### TASK OBJECTIVE
Make a verbatim copy of the entries below; pictures stay out.

### DATA FOR PROCESSING
▬▬▬▬▬▬▬▬▬▬
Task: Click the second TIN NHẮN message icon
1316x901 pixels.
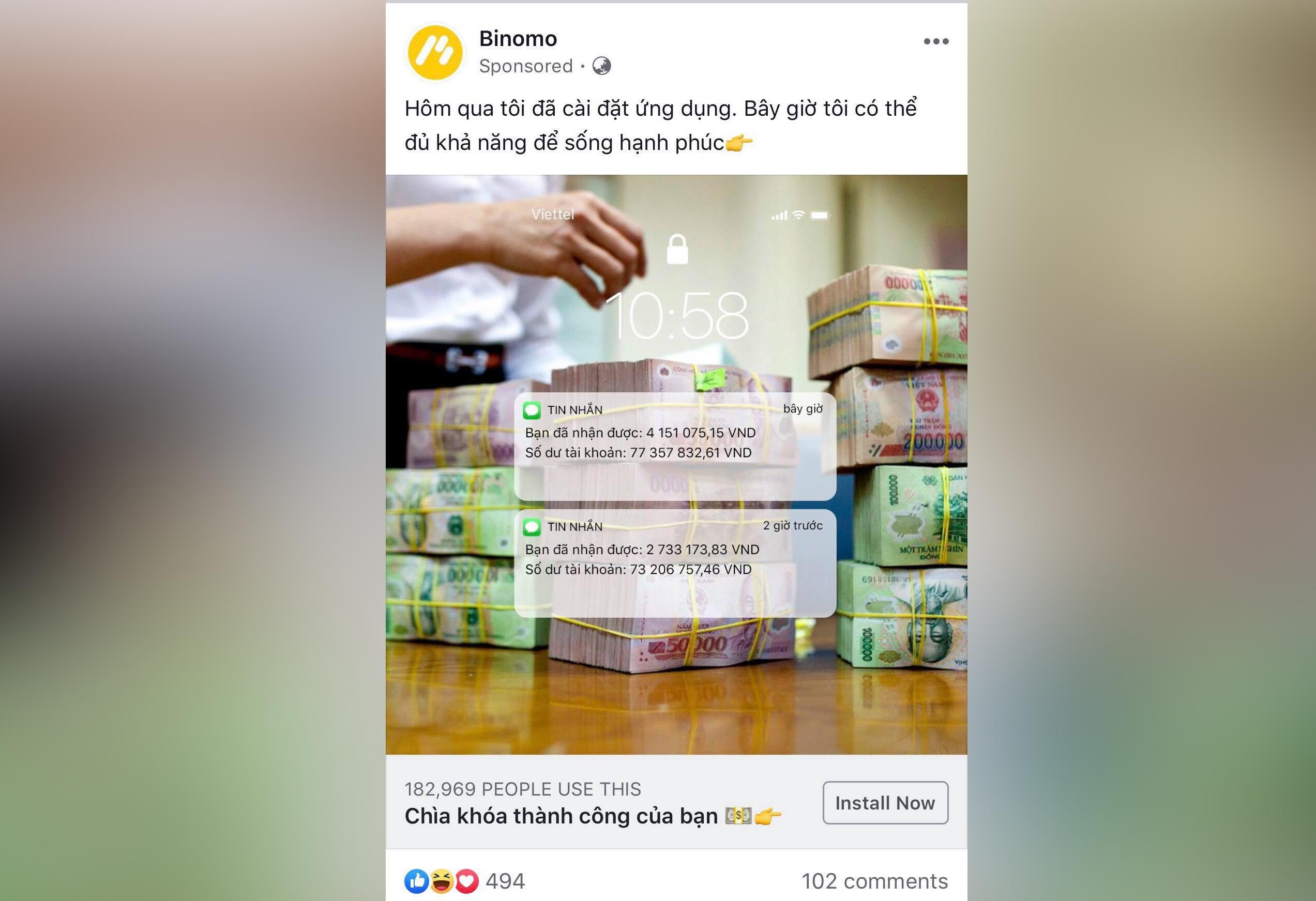Action: (532, 527)
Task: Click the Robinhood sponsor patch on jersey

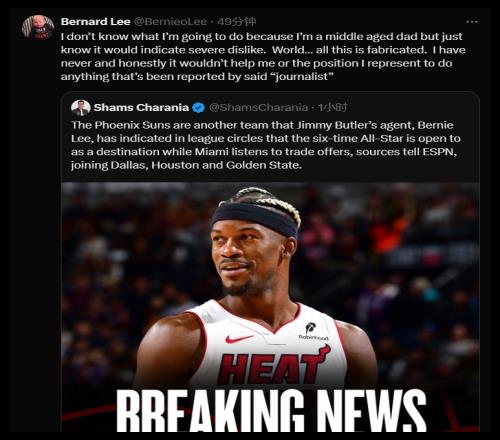Action: click(x=313, y=331)
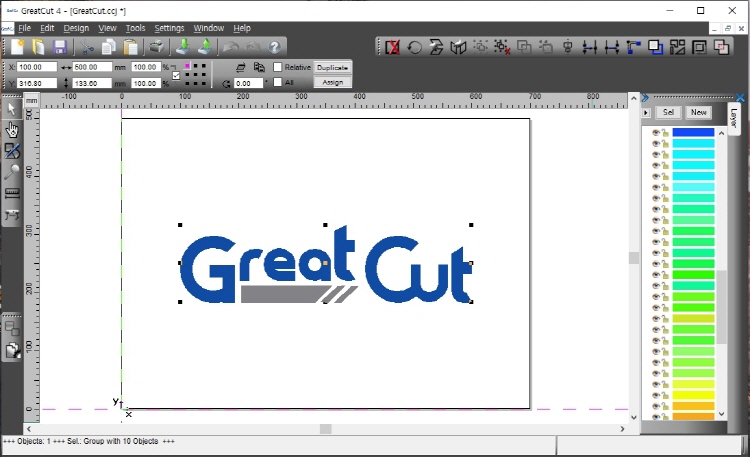
Task: Select the hand pan tool
Action: [12, 129]
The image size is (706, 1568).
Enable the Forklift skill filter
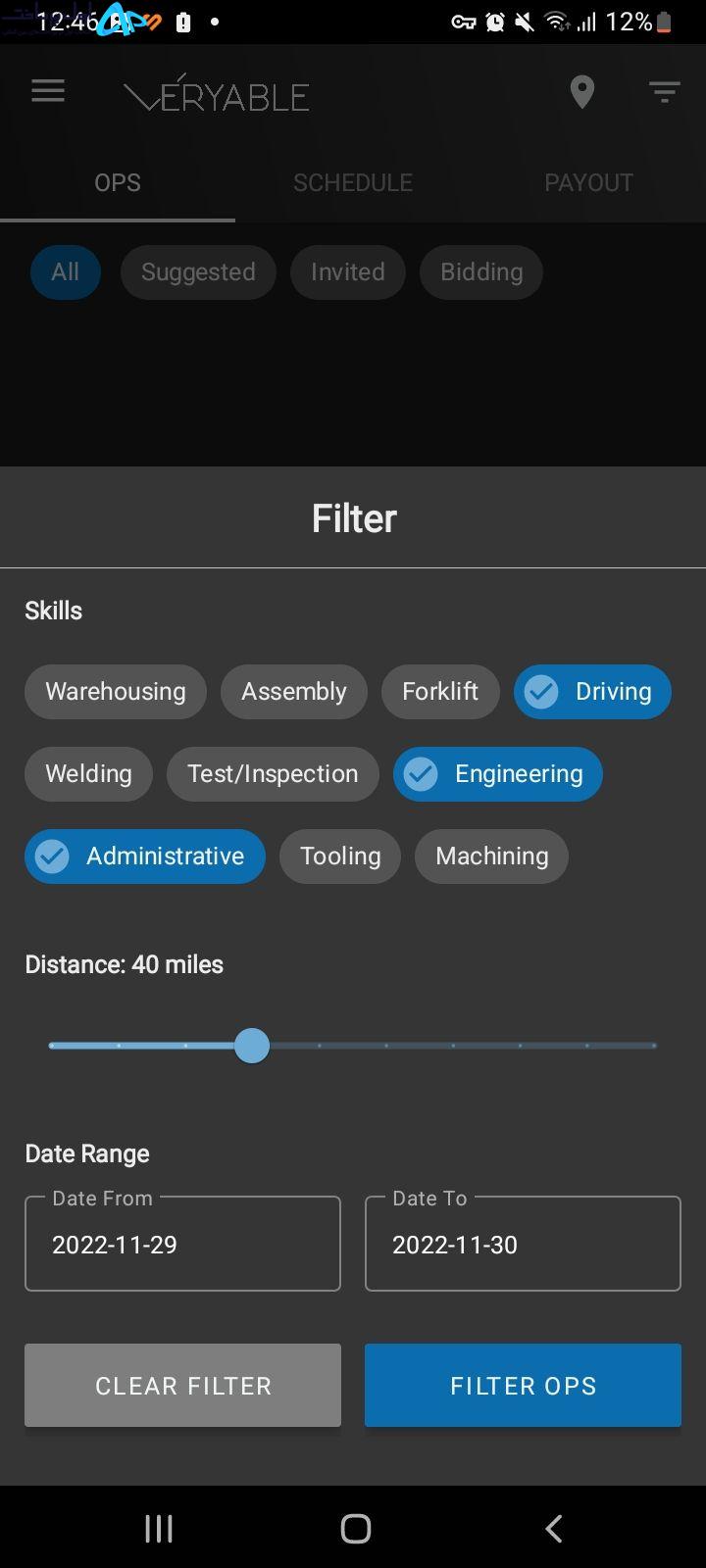(x=440, y=692)
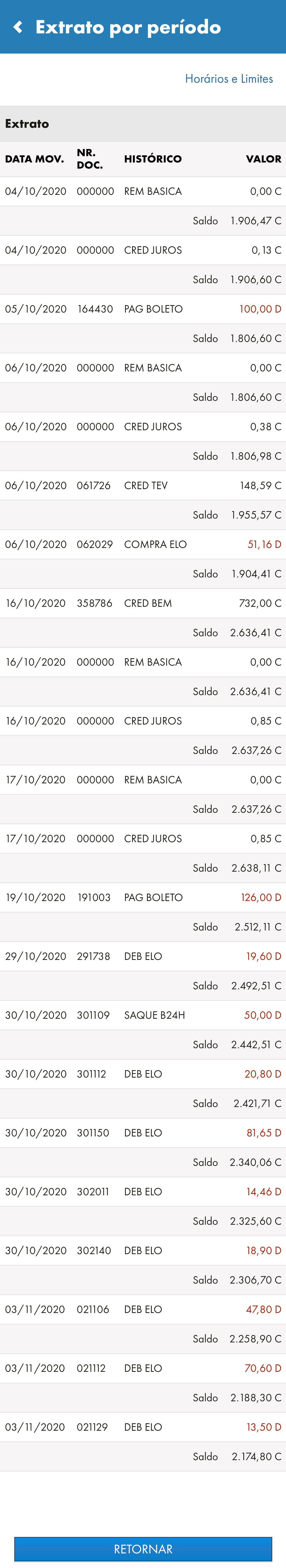Tap the Saldo 1.955,57 C balance line
This screenshot has width=286, height=1568.
coord(143,515)
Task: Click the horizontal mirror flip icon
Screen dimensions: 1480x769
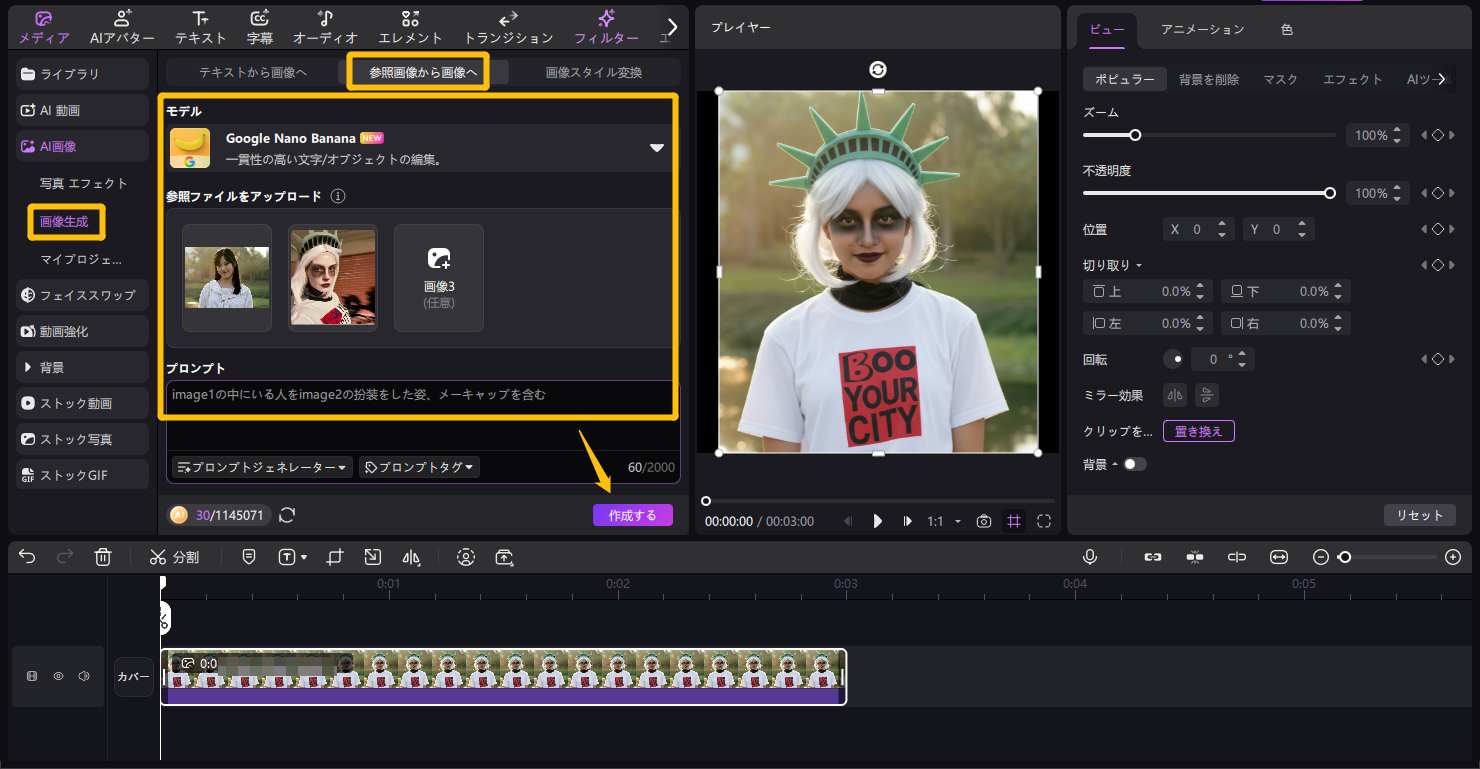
▬▬▬▬▬▬▬▬▬▬
### ANSWER TO THIS EXERCISE
Task: Click the second TIN NHẮN message icon
1316x901 pixels.
Action: (532, 527)
Task: Click the Robinhood sponsor patch on jersey

Action: click(x=313, y=331)
Task: Select the hand pan tool
Action: [12, 129]
The image size is (706, 1568).
Enable the Forklift skill filter
(x=440, y=692)
Tap the Saldo 1.955,57 C balance line
This screenshot has width=286, height=1568.
coord(143,515)
Task: Click the horizontal mirror flip icon
Screen dimensions: 1480x769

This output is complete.